Work required:
In the excerpt on categorical statistics, which two additional types of categorical data did Alan Agresti mention?

Provided text:
I thank the Inter‐university Consortium for Political and Social Research (ICPSR) at the University of Michigan for allowing me to demonstrate statistical techniques with data gathered in survey projects such as the American National Election Studies, the National Survey on Drug Use and Health, and the Monitoring the Future study of American youth. I also thank IBM for granting me permission to include screenshots of SPSS for Windows procedures.

Clemson University granted me a sabbatical to pursue this project, and I appreciate that investment in my work. I also acknowledge Clemson Libraries for maintaining electronic subscriptions to key scholarly journals and for retaining classic texts in categorical statistics. I acknowledge my doctoral adviser, M. Mark Miller, PhD, who encouraged me to pursue a minor in applied statistics. In graduate seminars and in dissertation meetings, Dr Miller stressed the importance of theory in quantitative research, and I certainly share his sentiments regarding theoretically informed social science. I also thank Tony Rimmer, PhD, my MA adviser, for introducing me to quantitative research methods at the graduate level.

Finally, I thank students, colleagues, and family members for expressing an interest in the project, offering encouragement, and sending along news items and other materials addressing scientific studies and quantitative research methods.

About the Companion Website

This book is accompanied by a companion website:

www.wiley.com/go/denham/categorical_statistics

The website includes:

Data files for chapter exercises

Answers to chapter exercises

Chapter PowerPoint slides

1Introduction to Categorical Statistics

This text focuses principally on the analysis of nominal and ordinal data. Nominal measures contain unordered categories while ordinal variables contain categories in a sequence; both types of measures appear frequently in communication research. At the nominal level, news texts may or may not mention specific issue attributes, and during election years, individuals may or may not view a debate, campaign for a candidate, or vote in a primary. Individuals may be male or female, and they may or may not have served in the military. In addition to these dichotomous measures, unordered polytomous variables include items such as race, religion, and marital status, each of which contains more than two categories. At the ordinal level, attitude statements frequently include five response options: Strongly Agree, Agree, Undecided, Disagree, and Strongly Disagree. Estimations of risk may range from No Risk to Great Risk, and individuals responding to policy decisions may range from Strongly Approve to Strongly Disapprove in their reactions.

Statistician Alan Agresti (1990) mentioned two additional types of categorical data: discrete interval and grouped interval. Discrete interval measures often contain a limited number of values, and because they take the form of integers – and integers only – they are not treated as continuous quantitative measures, which can take on any real value. As an example of discrete interval data, a college dean might record the number of people who earn a graduate degree in communication each year, with recipients constituting discrete units. Regarding grouped interval data, researchers sometimes combine continuous interval measures into ordered brackets, as in the case of income, where asking a survey respondent for a specific figure might be considered both invasive and unnecessary. As a second example, while news reports about a given subject might average 731 words, a researcher might be interested in the number of articles that appear in ordered increments of 250 words.

Supplied data:

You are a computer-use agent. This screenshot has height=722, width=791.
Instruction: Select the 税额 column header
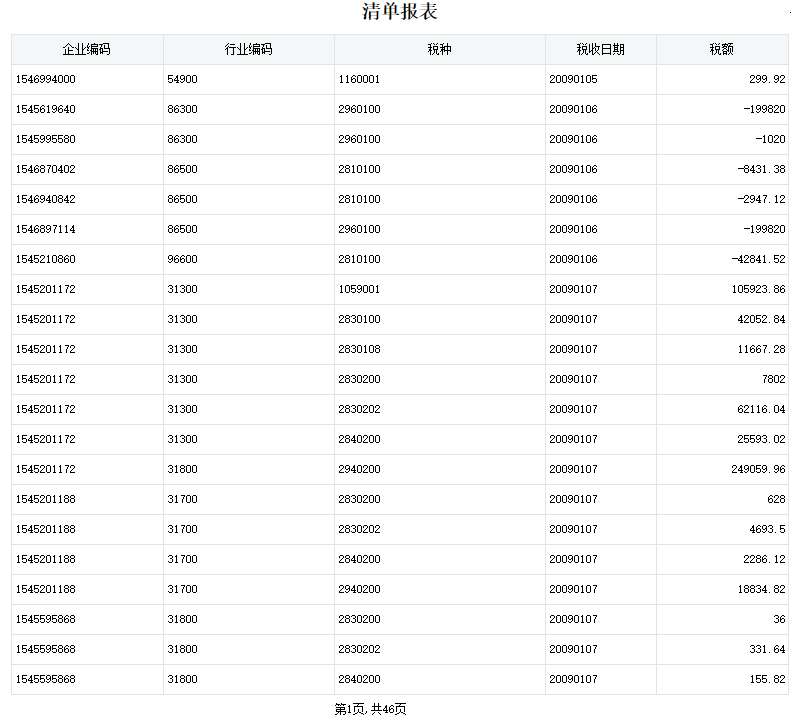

Task output:
Discrete interval and grouped interval.